-------- EXCERPTED PASSAGE --------
Wednesday, April 30, 2008

As the cost of college continues to rise (tuition at George Washington is closing in on $40,000), the financial award letter can often be just as important as the college acceptance letter in determining where you plan on going to college. Understanding the financial aid award letter will help you and your parents make a well-informed decision about your college future.

We like to refer to the tuition rates you see published on a school's website or in college guidebooks as the "sticker price." As with cars, most people don't end up paying the "sticker price." Colleges offer "discounts" off the "sticker price" in the form of scholarships, grants, work-study, and loans. The financial aid award letter lays out these "discounts". It's not just the size of the "discounts", but the make-up of these "discounts" that's important.

Check out a sample financial aid award letter.
-------- PROVIDED INFORMATION --------
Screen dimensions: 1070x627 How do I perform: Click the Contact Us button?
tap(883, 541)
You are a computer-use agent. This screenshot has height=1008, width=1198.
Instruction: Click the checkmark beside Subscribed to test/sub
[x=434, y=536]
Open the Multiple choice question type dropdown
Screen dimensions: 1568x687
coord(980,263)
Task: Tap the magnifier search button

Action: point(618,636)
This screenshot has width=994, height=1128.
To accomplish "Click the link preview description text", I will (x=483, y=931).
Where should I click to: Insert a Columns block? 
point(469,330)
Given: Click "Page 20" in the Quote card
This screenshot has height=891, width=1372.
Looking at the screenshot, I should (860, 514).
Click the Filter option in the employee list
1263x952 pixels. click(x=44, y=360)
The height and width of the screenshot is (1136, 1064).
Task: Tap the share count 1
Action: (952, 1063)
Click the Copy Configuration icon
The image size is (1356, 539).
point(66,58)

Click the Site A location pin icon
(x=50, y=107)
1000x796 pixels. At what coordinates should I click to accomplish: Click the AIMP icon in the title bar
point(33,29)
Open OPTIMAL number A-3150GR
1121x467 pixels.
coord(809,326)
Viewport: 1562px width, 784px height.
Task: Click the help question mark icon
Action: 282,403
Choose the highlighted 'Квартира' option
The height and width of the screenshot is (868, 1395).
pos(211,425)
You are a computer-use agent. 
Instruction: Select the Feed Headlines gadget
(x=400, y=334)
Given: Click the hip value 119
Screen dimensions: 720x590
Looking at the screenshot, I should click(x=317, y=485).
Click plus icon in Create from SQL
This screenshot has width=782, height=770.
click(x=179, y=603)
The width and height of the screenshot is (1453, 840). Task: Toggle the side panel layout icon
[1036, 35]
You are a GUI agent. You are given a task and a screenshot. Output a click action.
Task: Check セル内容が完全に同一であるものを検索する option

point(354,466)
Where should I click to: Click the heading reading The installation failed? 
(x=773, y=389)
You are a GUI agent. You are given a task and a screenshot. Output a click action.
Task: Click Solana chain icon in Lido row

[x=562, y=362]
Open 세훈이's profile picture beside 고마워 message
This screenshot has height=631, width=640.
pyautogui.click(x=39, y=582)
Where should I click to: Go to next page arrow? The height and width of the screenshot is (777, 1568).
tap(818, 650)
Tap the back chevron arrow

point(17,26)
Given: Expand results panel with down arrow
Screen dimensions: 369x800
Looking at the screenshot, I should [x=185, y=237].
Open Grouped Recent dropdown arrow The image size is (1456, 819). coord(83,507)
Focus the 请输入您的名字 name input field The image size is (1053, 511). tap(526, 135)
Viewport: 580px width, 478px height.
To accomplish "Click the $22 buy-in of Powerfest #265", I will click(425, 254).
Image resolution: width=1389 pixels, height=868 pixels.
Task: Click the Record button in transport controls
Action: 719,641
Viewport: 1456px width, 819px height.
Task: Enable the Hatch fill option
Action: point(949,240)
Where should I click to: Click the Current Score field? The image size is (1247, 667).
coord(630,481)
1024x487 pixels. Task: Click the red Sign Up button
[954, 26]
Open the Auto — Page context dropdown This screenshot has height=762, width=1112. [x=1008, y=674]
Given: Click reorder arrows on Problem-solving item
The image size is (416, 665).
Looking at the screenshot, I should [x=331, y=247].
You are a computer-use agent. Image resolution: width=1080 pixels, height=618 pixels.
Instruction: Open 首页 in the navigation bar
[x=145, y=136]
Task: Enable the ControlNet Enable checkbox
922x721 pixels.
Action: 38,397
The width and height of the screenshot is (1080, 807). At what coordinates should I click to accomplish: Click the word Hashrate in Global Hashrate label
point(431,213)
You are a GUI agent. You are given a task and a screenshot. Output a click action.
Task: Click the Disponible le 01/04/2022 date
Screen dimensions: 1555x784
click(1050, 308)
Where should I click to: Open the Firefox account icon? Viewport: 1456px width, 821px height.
--------
→ **WHAT THE TASK REQUIRES**
According to the passage on financial aid award letters, in what forms do colleges offer "discounts" off the "sticker price"?

→ **ANSWER TO THE PROBLEM**
Scholarships, grants, work-study, and loans.